| GOAL OF THE EXERCISE |
What appears from the first line of the data below through the line containing "Click model code PH-A45_BK_12 / PH-A45_CR_12", both included, should be copied exactly, and nothing else.

--

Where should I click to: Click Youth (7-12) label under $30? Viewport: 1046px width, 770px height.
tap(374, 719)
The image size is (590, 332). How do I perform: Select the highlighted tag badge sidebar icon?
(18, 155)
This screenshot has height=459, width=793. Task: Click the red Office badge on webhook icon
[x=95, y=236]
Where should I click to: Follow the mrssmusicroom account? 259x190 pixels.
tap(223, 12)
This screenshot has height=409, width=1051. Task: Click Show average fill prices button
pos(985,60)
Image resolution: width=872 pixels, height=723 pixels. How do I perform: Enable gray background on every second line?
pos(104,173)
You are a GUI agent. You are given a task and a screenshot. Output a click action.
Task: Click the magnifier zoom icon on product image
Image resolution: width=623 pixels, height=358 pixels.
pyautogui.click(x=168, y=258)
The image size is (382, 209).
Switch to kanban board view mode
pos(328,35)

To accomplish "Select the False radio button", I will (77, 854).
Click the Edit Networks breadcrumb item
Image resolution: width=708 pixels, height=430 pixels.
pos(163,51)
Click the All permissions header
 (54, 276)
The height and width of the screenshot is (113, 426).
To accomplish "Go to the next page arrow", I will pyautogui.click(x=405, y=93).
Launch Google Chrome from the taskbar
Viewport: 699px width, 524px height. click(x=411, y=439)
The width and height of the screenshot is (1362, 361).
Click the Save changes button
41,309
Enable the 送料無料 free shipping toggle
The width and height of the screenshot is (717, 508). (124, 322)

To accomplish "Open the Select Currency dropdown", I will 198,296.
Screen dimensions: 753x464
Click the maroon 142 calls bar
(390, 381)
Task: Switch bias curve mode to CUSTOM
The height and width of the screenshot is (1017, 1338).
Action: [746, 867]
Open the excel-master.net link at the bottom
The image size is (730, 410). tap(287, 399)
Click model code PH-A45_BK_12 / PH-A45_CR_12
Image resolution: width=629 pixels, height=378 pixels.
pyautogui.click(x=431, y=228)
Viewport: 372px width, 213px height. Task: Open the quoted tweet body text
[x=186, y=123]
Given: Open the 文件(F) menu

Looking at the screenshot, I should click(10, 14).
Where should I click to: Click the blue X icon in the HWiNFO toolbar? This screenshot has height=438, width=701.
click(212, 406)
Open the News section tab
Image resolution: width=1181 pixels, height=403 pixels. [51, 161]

--

| RESPONSE TO THE EXERCISE |
Where should I click to: Click Youth (7-12) label under $30? Viewport: 1046px width, 770px height.
tap(374, 719)
The image size is (590, 332). How do I perform: Select the highlighted tag badge sidebar icon?
(18, 155)
This screenshot has height=459, width=793. Task: Click the red Office badge on webhook icon
[x=95, y=236]
Where should I click to: Follow the mrssmusicroom account? 259x190 pixels.
tap(223, 12)
This screenshot has height=409, width=1051. Task: Click Show average fill prices button
pos(985,60)
Image resolution: width=872 pixels, height=723 pixels. How do I perform: Enable gray background on every second line?
pos(104,173)
You are a GUI agent. You are given a task and a screenshot. Output a click action.
Task: Click the magnifier zoom icon on product image
Image resolution: width=623 pixels, height=358 pixels.
pyautogui.click(x=168, y=258)
The image size is (382, 209).
Switch to kanban board view mode
pos(328,35)

To accomplish "Select the False radio button", I will (77, 854).
Click the Edit Networks breadcrumb item
Image resolution: width=708 pixels, height=430 pixels.
pos(163,51)
Click the All permissions header
 (54, 276)
The height and width of the screenshot is (113, 426).
To accomplish "Go to the next page arrow", I will pyautogui.click(x=405, y=93).
Launch Google Chrome from the taskbar
Viewport: 699px width, 524px height. click(x=411, y=439)
The width and height of the screenshot is (1362, 361).
Click the Save changes button
41,309
Enable the 送料無料 free shipping toggle
The width and height of the screenshot is (717, 508). (124, 322)

To accomplish "Open the Select Currency dropdown", I will 198,296.
Screen dimensions: 753x464
Click the maroon 142 calls bar
(390, 381)
Task: Switch bias curve mode to CUSTOM
The height and width of the screenshot is (1017, 1338).
Action: [746, 867]
Open the excel-master.net link at the bottom
The image size is (730, 410). tap(287, 399)
Click model code PH-A45_BK_12 / PH-A45_CR_12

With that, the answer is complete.